Background: Healing of diabetic wounds, characterized by impaired angiogenesis, remains a clinical challenge. E3 ligase have been identified as potential therapeutic targets of wound healing.
Objective: We assessed the role of E3 ligase NEDD4 in the context of angiogenesis and diabetic wound healing.
Methods: The mRNA expression levels of NEDD4, TSP1 and VEGF were determined by real-time PCR. Western blotting was used to evaluate the protein expression of NEDD4, TSP1 and VEGF. The ubiquitination of TSP1 was evaluated by immunoprecipitation. MTT assay, wound healing assay and tube formation assay were performed to assess the proliferation, migration and angiogenic functions of endothelial cells. The epigenetic modification in the promoter of NEDD4 was confirmed using BSP assay and ChIP-qPCR assay. The role of NEDD4 in wound healing was further verified in diabetic mouse model.

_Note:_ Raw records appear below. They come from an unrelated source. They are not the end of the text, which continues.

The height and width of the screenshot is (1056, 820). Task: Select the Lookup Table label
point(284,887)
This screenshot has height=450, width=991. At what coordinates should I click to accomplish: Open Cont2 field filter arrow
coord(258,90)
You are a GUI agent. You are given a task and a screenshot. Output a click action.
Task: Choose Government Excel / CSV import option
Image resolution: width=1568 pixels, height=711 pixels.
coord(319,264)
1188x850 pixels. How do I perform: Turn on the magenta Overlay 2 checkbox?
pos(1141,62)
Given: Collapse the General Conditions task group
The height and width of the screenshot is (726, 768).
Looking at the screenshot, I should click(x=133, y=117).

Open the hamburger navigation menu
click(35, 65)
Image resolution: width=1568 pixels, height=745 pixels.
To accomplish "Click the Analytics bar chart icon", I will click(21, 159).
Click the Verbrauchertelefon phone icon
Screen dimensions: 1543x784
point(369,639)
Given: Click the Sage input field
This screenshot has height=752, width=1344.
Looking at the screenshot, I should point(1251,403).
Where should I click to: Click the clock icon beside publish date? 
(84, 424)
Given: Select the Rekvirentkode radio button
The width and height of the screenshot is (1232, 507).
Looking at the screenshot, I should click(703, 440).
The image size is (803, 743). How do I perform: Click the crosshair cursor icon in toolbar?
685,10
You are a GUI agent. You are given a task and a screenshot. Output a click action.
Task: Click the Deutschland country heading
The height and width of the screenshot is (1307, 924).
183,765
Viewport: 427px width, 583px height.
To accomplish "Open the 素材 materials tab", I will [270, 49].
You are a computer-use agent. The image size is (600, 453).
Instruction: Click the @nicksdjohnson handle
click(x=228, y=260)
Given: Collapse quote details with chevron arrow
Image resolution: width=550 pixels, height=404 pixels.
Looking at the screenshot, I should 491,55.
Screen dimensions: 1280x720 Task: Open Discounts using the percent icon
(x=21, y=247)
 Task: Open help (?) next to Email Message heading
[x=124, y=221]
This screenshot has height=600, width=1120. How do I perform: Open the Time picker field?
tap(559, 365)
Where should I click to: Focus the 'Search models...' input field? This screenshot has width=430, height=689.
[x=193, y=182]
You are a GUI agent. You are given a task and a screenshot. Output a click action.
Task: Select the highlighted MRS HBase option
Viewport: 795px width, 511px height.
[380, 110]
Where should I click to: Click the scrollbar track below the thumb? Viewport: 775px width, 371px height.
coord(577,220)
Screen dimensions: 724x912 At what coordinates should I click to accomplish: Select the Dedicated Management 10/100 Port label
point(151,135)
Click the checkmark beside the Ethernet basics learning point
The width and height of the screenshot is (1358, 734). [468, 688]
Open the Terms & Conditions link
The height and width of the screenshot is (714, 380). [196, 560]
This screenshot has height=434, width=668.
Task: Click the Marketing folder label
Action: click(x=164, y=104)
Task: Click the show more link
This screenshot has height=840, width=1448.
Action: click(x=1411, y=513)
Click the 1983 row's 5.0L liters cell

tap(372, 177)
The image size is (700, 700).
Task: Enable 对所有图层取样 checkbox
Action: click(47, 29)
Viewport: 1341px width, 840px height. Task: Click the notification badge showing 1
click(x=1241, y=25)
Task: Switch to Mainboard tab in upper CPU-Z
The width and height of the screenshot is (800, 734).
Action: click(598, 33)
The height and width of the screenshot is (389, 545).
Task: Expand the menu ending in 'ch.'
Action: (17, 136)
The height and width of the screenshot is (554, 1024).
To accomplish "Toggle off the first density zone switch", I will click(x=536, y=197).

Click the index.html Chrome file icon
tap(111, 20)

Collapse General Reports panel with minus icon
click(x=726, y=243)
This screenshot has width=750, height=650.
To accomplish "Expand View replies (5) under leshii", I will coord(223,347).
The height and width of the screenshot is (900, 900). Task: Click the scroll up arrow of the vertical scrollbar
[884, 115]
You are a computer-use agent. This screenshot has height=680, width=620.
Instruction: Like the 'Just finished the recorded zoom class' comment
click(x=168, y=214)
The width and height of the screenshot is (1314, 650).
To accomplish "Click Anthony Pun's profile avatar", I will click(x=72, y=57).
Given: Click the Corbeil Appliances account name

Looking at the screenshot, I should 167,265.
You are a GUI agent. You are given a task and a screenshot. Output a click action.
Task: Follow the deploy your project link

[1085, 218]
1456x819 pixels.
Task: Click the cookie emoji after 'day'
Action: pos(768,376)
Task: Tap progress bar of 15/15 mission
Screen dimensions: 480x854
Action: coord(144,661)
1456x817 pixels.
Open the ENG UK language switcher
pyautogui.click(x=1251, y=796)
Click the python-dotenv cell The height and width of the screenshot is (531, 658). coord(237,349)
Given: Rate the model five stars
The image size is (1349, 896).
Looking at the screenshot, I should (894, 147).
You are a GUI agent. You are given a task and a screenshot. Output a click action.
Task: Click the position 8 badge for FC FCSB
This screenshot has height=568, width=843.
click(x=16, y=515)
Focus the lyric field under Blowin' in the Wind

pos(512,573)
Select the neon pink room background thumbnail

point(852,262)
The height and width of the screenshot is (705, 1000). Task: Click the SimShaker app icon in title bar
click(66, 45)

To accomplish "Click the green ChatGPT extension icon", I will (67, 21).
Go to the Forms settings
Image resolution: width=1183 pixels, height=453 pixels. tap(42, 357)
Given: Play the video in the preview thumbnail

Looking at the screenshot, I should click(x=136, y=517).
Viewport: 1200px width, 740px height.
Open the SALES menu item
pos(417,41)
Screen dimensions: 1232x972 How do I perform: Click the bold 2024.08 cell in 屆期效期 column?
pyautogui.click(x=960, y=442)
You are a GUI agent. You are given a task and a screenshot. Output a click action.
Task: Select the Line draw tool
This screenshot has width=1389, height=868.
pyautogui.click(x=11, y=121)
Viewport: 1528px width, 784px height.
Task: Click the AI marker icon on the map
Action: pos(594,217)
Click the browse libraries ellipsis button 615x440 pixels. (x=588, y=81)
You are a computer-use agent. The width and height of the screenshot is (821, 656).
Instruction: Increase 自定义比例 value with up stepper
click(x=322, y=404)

Results: NEDD4 promotes proliferation, migration and tube formation of endothelial cells. It binds to and ubiquitinates TSP1, which lead to TSP1 degradation and thus increased VEGF expression. The inhibitory effect of NEDD4 silencing on the angiogenesis ability of endothelial cells can be restored by TSP1 knockdown. NEDD4 is reduced in diabetic patients, which may due to hypermethylation of NEDD4 promoter mediated via DNMT1 under high glucose condition. Furthermore, inhibition of NEDD4 represses wound healing in diabetic mouse model.
Conclusion: NEDD4 might promote angiogenesis and wound healing by inhibiting TSP1 via ubiquitination in diabetic patients.
Keywords: Diabetes; Endothelial cells; Neural precursor cell expressed, developmentally down-regulated 4 (NEDD4); Thrombospondin-1 (TSP-1); Wound healing.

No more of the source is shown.